俺は大きく頷き、「これが一番合理的なんだ。それに今は時間がない」と言ってから、三人の中で最も冷静なダンに強い口調で命じた。

「ダン! すぐに出発だ! 敵はオークだけじゃない。油断はするな!」

ダンは俺の命令に頷くと、すぐにルナを抱きかかえて走り出した。メルとシャロンの二人も周囲を見回し、闇の帳が降り始めていることを認めると、仕方なく走り出す。

何度か後ろを振り向くが、俺の決意が変わらないと見ると、周囲を警戒しながら進み始めた。

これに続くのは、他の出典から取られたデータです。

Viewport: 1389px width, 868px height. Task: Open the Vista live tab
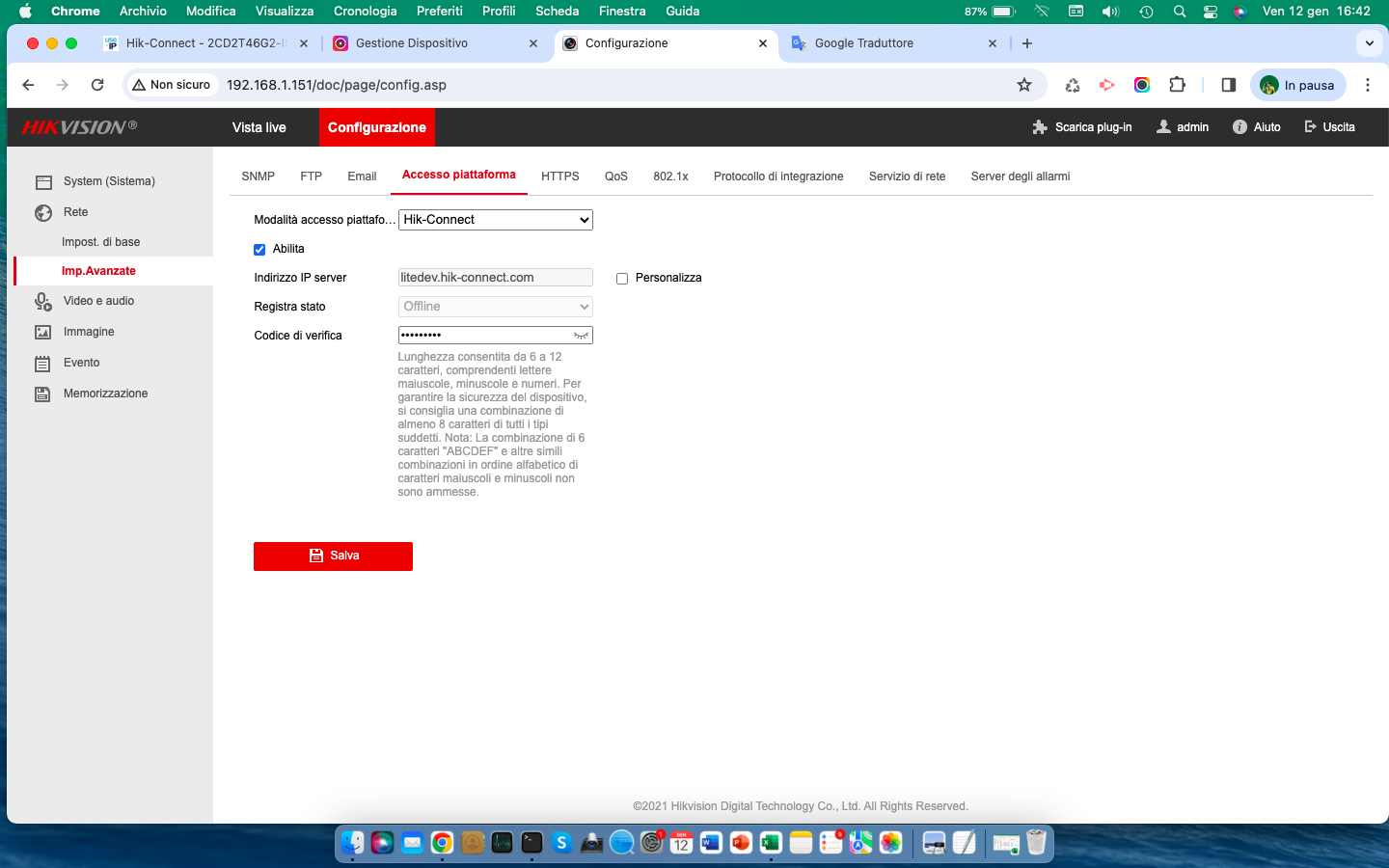(259, 127)
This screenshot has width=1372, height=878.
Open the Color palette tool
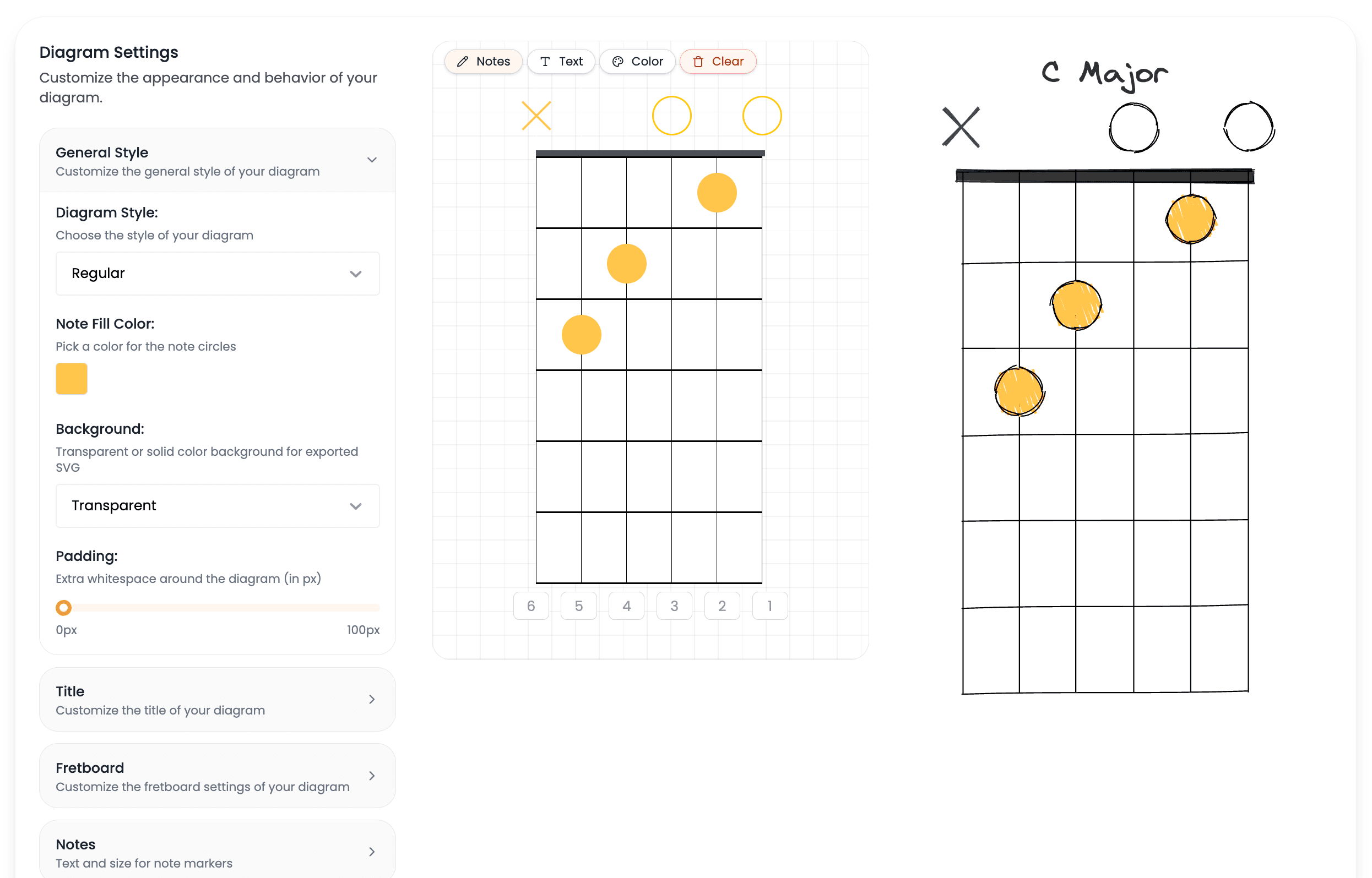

パーティを分けた理由はベアトリスの言う通りだが、夜目が利かないことに加え、疲労の問題があった。俺には特殊能力である“頑健”があるため、疲労にはかなり強い。獣人のベアトリスはもちろんだが、エルフであるリディも森の中の移動は疲労が少ないようで、疲れは見えるものの、まだ余裕はあった。一方のダンたちだが、ダンはともかくメルとシャロンは疲れていた。メルは新たに装備したチェインメイルの重量に慣れておらず、シャロンは元々体力的に最も低い。このまま夜戦に入った場合、二人が大きなミスを犯す可能性があると考えたのだ。

「さてと、休みながら、あんたの作戦を聞かせてもらおうか」

ベアトリスはそう言うと、大きく伸びをする。

「ああ、一応考えてはある。うまくいくかは賭けだが」

その言葉に二人がやや緊張した表情を浮かべる。

茜色の光が差す森にはオークの咆哮が響いていた。